*** DATASET RECORDS ***

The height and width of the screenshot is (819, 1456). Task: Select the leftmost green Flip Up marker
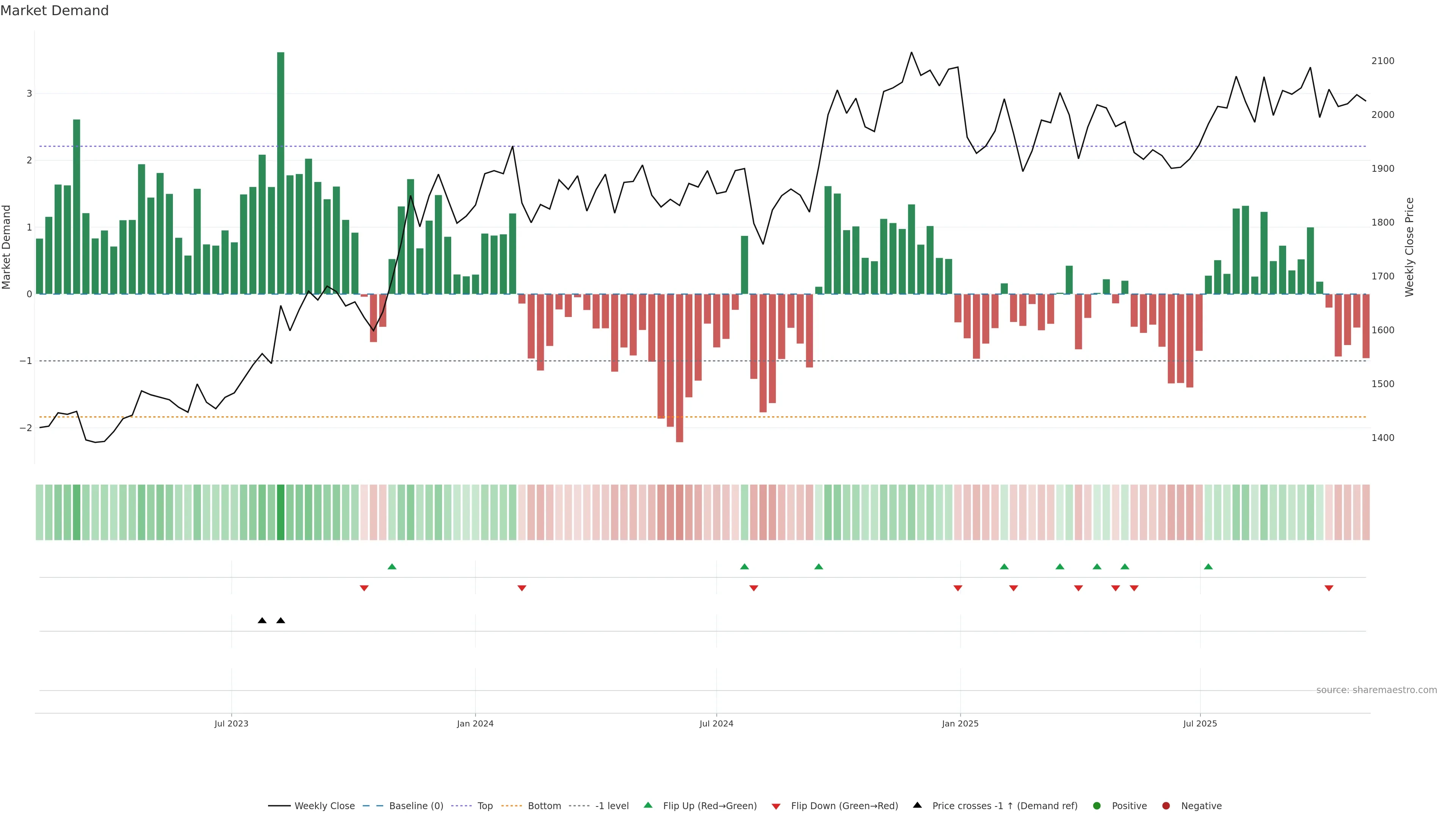pyautogui.click(x=392, y=566)
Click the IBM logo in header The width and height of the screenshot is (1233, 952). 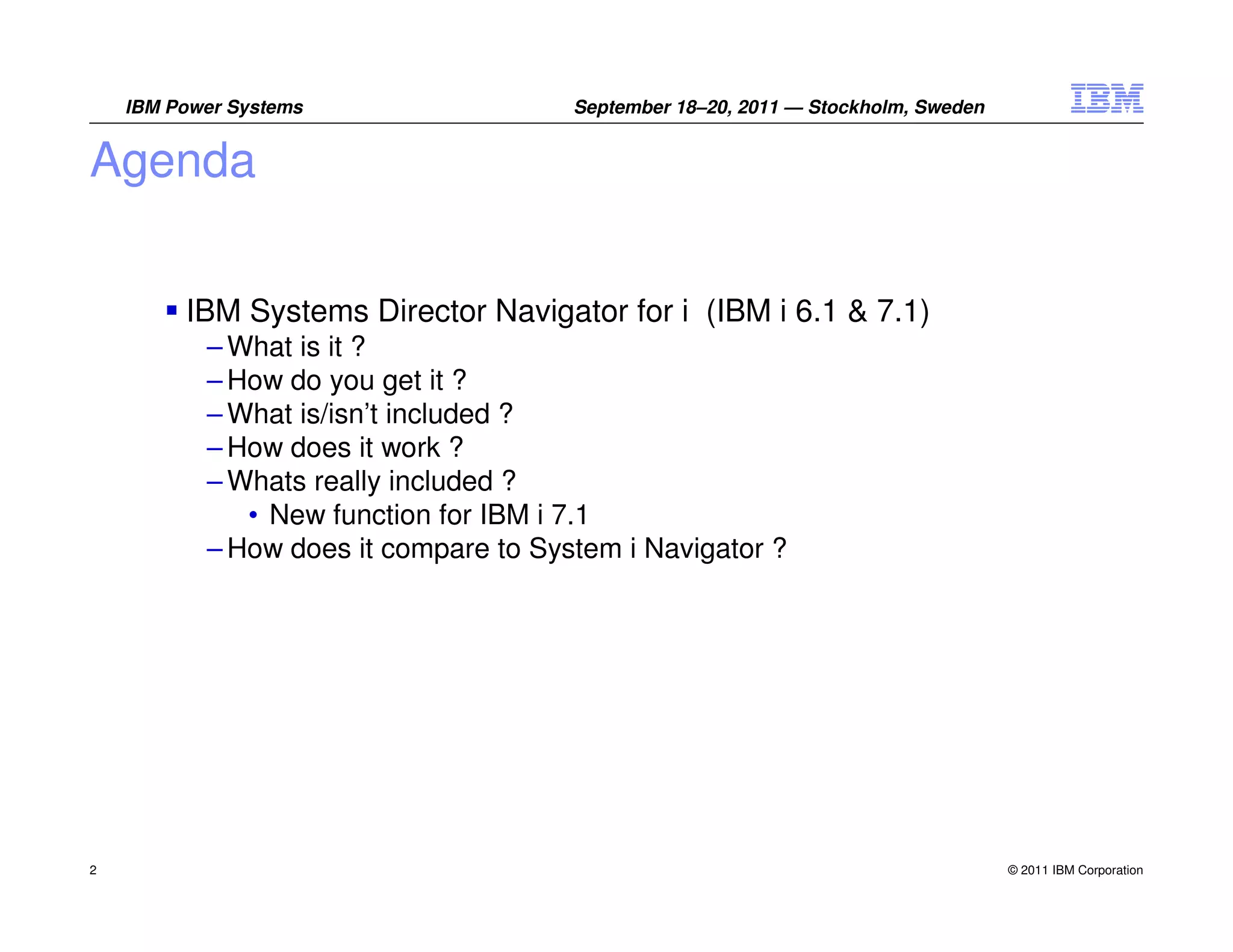pos(1107,99)
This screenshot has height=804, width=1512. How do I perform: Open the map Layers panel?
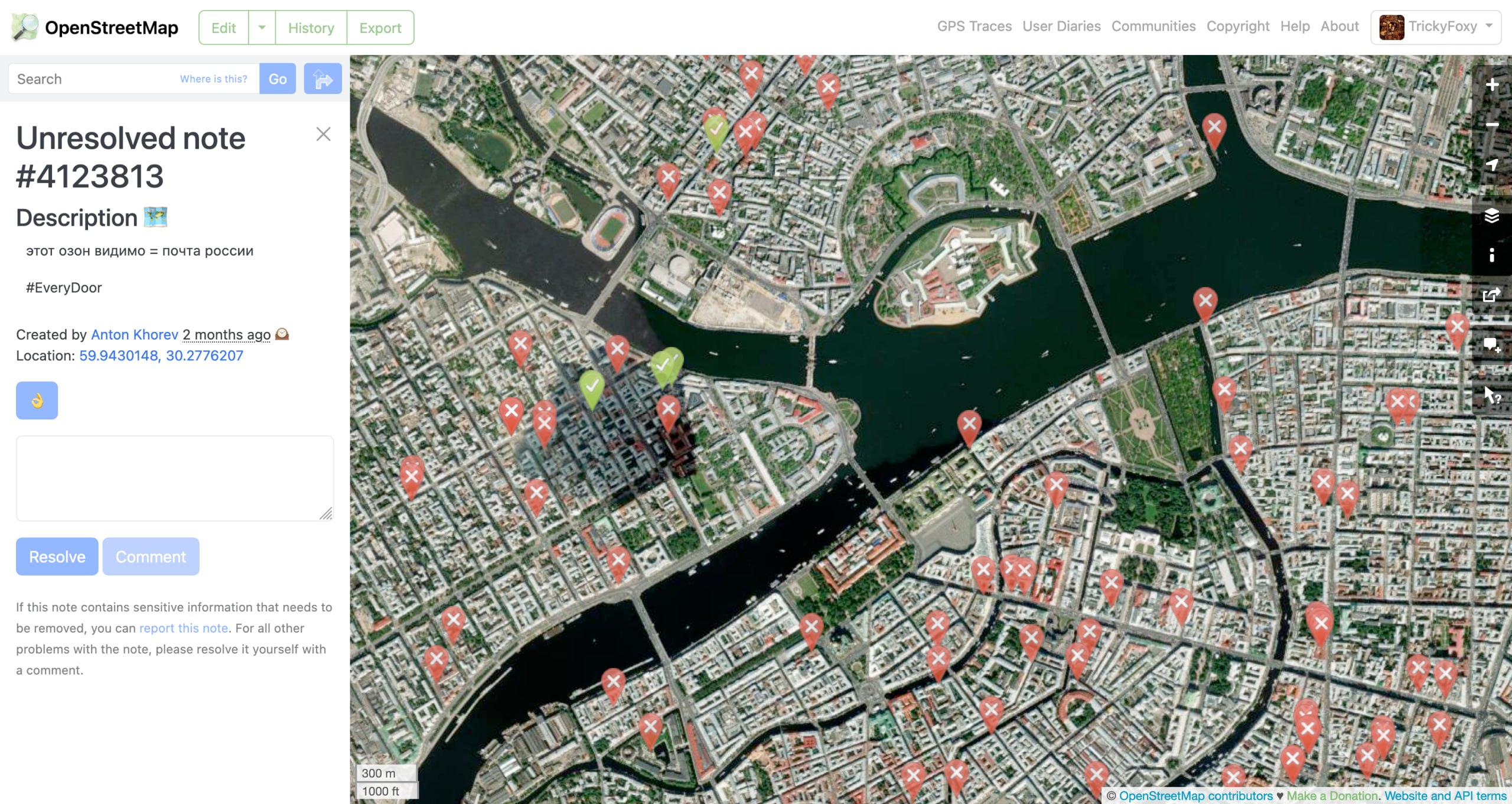pos(1492,216)
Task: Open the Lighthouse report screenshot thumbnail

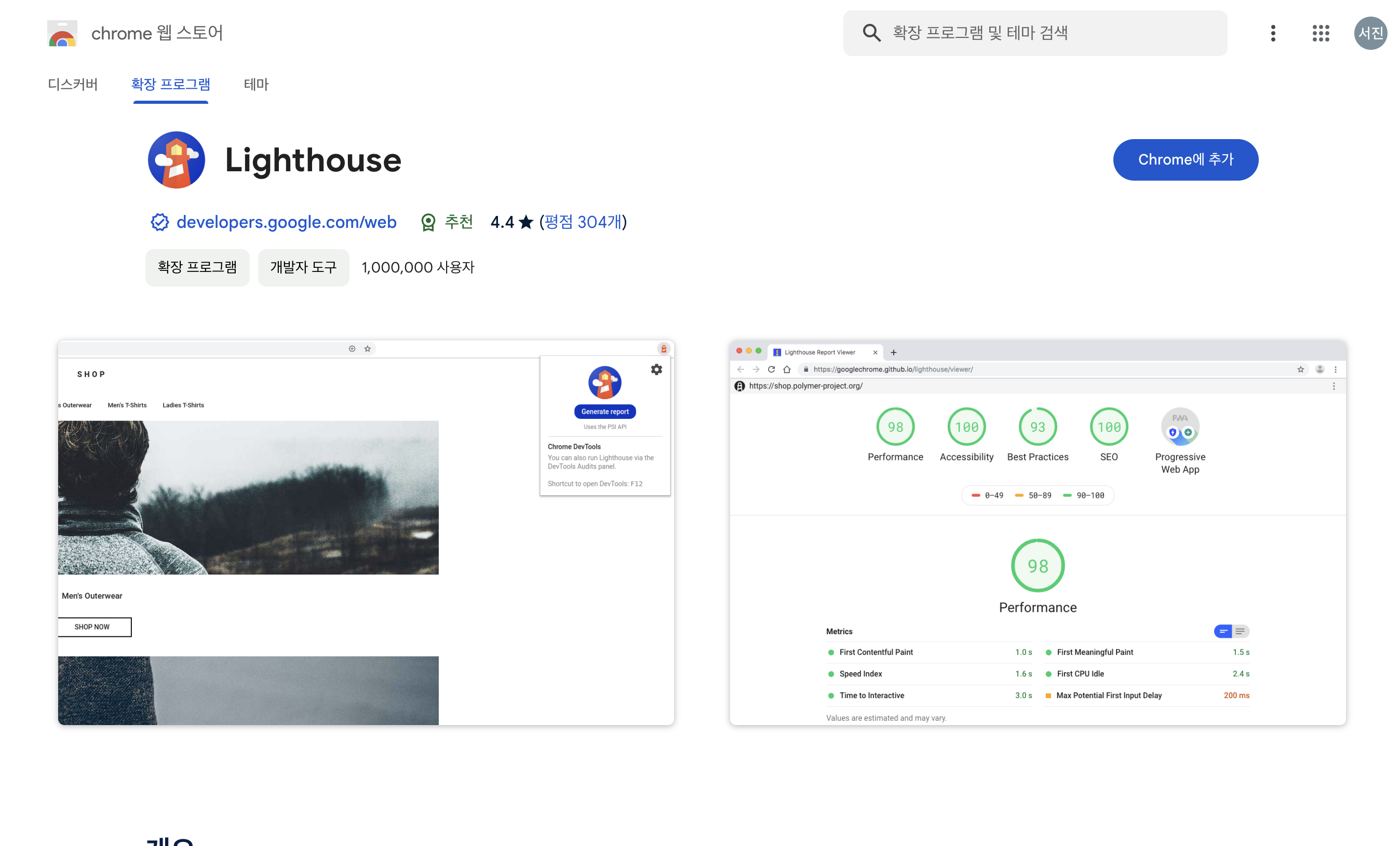Action: 1038,533

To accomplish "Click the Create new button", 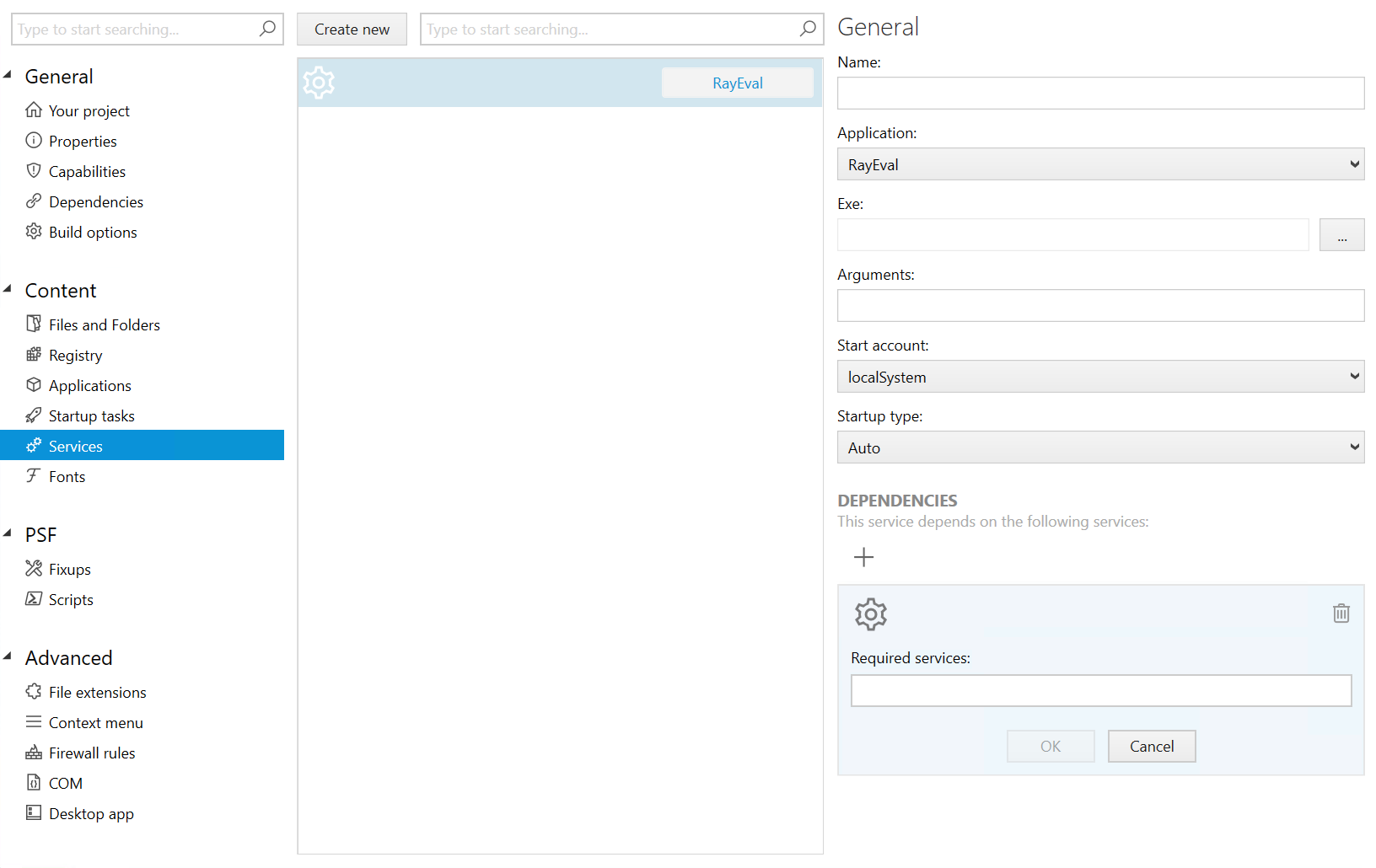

*** End of DATASET RECORDS ***

WHAT YOU ARE ASKED TO DO = Write out the lines of the listing from the one that holds "Task: Open the" to the very last line, both included, exactly as they appear and without any pictures.

WRITTEN REPLY =
Task: Open the Lighthouse report screenshot thumbnail

Action: 1038,533

To accomplish "Click the Create new button", 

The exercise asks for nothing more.